Try it -
Give back the full listing as written. No pictures go with it.
Raw data: Begin
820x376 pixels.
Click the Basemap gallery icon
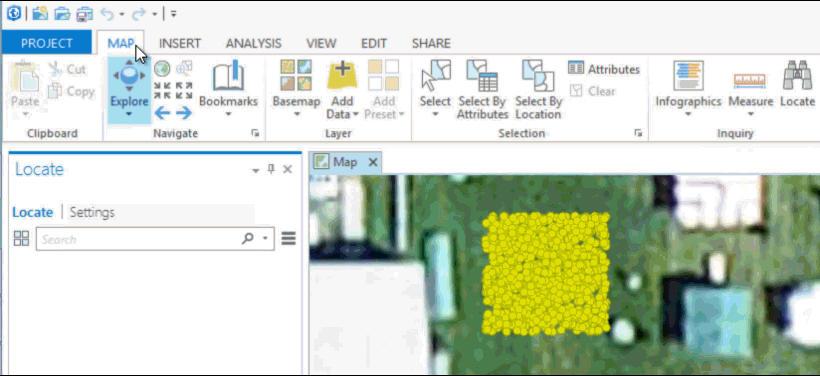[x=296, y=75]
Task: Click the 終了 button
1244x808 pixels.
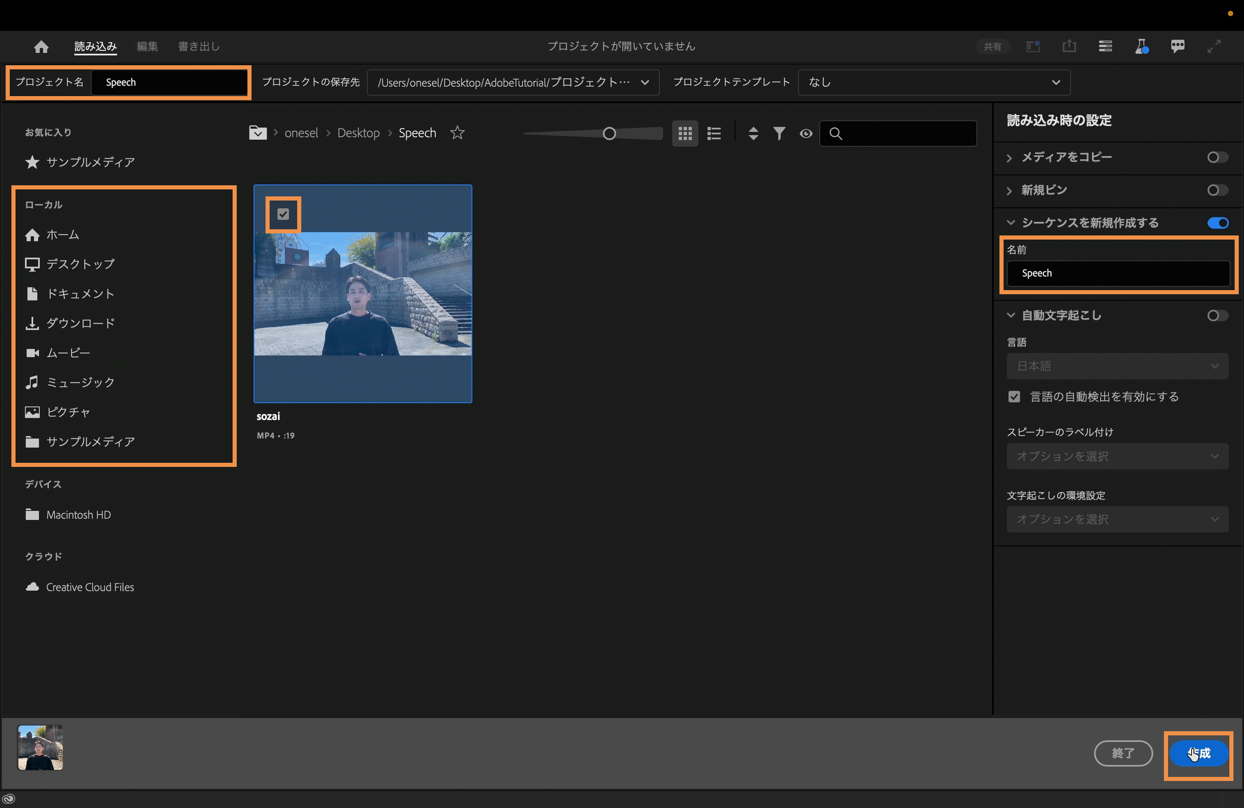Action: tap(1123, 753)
Raw data: End
Exercise response -
820x376 pixels.
Click the Basemap gallery icon
[x=296, y=75]
Task: Click the 終了 button
1244x808 pixels.
Action: tap(1123, 753)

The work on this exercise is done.